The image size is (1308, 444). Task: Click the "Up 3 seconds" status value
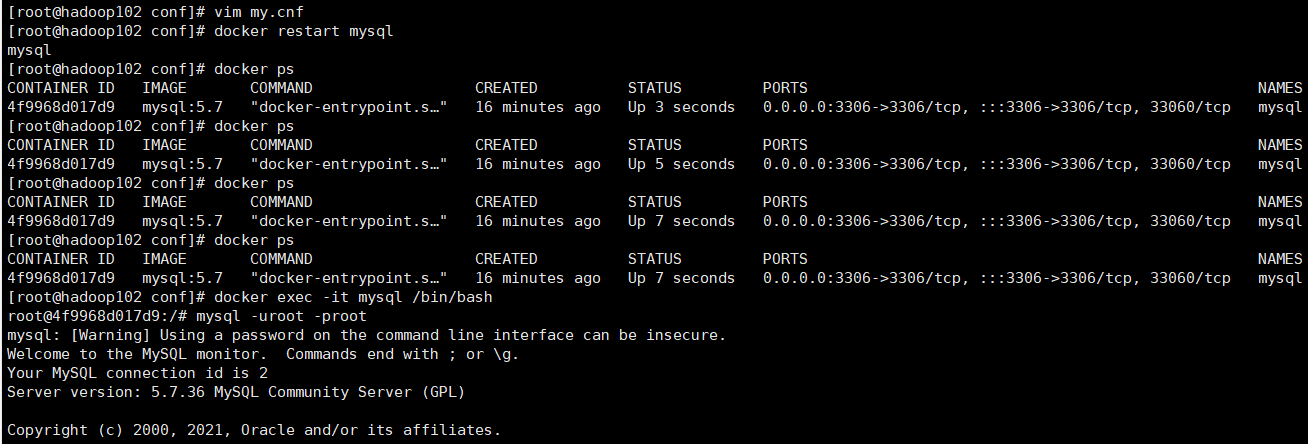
========================================================================
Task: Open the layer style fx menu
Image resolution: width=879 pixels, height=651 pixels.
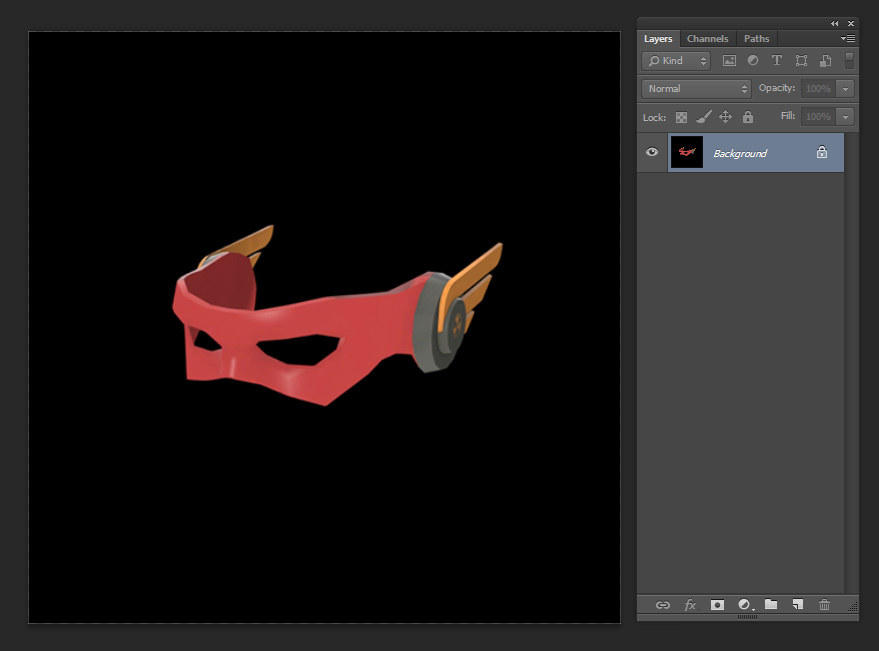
========================================================================
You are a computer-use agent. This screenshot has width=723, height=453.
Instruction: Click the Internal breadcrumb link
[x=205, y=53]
========================================================================
▶ Problem requirements
Copy each line of the records above that carries the word "height".

▶ Answer
Image resolution: width=879 pixels, height=651 pixels.
You are a computer-use agent. This screenshot has width=723, height=453.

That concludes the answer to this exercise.